Case Law Details
PCI Limited Vs ACIT (ITAT Delhi)
The Assessing Officer made the addition of Rs.73,69,830/-qua Transfer Pricing Adjustment on account of providing corporate guarantee by the Assessee to its overseas associated enterprises companies, namely, PCI Asia Pacific Pvt. Ltd. and PCI Middle East FZE by treating the interest rate of 1.3% based on average fees charged by State Bank of India.
The said action of the Assessing Officer was challenged by the Assessee before the ld. Commissioner and it was claimed that ‘corporate guarantee’ is not an ‘international transaction’ as per Section 92 of the Act. However, the ld. Commissioner did not get impressed and following the judgment of the Hon’ble Bombay High Court in the case of CIT Vs. Everest Kanto Cylinder Ltd. (2015) 378 ITR 57 (Bom.)partly affirmed the addition qua ‘corporate guarantee’ while reducing to 0.5% instead of 1.3% as determined by the AP/TPO.
Though the Assessee has preferred the instant appeal against the impugned order on this particular issue in hand, however accepted the factual position as submitted by the ld. DR to the effect that vide order dated 10th December, 2020 the Hon’ble Madras High Court dealt with the identical issue in hand in the case of Pr. CIT Vs. M/s. Redington (India) Ltd. 430 ITR 298 and has clearly held that the ‘corporate guarantee’ is covered within the definition of ‘International Transaction’.
The Hon’ble High Court in the said case has also considered the Explanation introduced in Section 92B of the Act with effect from 1st April, 2002 by the Finance Act (2012) wherein it is clarified that the expression ‘International Transaction’ shall include ‘guarantee’ and held the same as retrospective.

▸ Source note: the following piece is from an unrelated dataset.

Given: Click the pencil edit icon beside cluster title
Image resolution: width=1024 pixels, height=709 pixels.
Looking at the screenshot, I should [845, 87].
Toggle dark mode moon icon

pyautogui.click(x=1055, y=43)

As per judgment of the Hon’ble Madras High Court, the addition can be made qua‘corporate and bank guarantee’.
Considering the undisputed fact to the effect that Hon’ble Bombay and Madras high Court in the cases referred above held the ‘Corporate Guarantee’ as ‘International Transaction’, we do not find any reason to interfere with the findings of the Ld. Commissioner for partly sustaining the addition under consideration and therefore the same is upheld. Consequently the Appeal of the Assessee is dismissed.
FULL TEXT OF THE ORDER OF ITAT DELHI
1. These cross appeals have been preferred by the Assessee and the Revenue against the order dated 22.07.2019 impugned herein passed by the ld. Commissioner of Income Tax (Appeals)– 44, New Delhi (ld. Commissioner) under Section 250 (6) of the Income Tax Act, 1961 (the Act) for assessment year 2015-16.
2. First we will decide the Revenue’s appeal i.e. ITA. No. 7959 (Del) of 2019.
3. Facts relevant to the adjudication of this appeal are that the Assessing Officer has made an addition of Rs.2,18,26,743/- under Section 36(1)(iii) of the Act on account of disallowance of interest expenses mainly on the basis that total available interest free funds in the hands of the Assessee as on 31st March, 2015 were Rs.56,82,25,201/- only whereas the Assessee has invested in non-business assets to the tune of Rs.91,72,51,774/. The said addition was challenged before the ld. Commissioner, whovide impugned order deleted the said addition against which the Revenue– Department being aggrieved preferred this appeal.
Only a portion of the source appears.